__Work to complete__. Your task is to output, without alteration, each line from the one containing "This screenshot has width=1044, height=590." through the final line of the records below.

__Supplied entries__.
*** Begin section ***
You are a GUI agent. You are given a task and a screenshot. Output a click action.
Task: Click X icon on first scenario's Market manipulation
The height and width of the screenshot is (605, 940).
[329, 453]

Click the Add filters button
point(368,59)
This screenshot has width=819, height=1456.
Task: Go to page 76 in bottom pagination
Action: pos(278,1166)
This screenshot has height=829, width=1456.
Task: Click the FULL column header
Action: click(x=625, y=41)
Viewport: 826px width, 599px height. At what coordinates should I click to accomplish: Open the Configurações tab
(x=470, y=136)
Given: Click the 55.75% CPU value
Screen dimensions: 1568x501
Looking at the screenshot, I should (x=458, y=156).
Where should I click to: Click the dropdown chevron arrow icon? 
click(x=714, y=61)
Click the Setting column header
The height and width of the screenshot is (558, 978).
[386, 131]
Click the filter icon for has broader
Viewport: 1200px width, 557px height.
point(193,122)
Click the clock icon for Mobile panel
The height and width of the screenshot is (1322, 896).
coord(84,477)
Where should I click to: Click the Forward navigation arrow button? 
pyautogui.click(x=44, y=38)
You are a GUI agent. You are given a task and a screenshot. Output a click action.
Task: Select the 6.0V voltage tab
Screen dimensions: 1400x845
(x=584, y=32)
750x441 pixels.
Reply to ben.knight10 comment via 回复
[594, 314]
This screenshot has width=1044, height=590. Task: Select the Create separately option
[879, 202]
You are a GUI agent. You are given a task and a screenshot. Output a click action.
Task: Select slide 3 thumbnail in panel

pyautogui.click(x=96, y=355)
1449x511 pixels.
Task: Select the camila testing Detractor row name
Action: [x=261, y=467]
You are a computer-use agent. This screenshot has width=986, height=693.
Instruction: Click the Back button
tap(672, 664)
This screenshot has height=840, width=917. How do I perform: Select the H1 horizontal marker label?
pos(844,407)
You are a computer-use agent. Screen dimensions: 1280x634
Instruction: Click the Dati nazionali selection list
*** End section ***
__The answer__.
This screenshot has width=1044, height=590. Task: Select the Create separately option
[879, 202]
You are a GUI agent. You are given a task and a screenshot. Output a click action.
Task: Select slide 3 thumbnail in panel

pyautogui.click(x=96, y=355)
1449x511 pixels.
Task: Select the camila testing Detractor row name
Action: [x=261, y=467]
You are a computer-use agent. This screenshot has width=986, height=693.
Instruction: Click the Back button
tap(672, 664)
This screenshot has height=840, width=917. How do I perform: Select the H1 horizontal marker label?
pos(844,407)
You are a computer-use agent. Screen dimensions: 1280x634
Instruction: Click the Dati nazionali selection list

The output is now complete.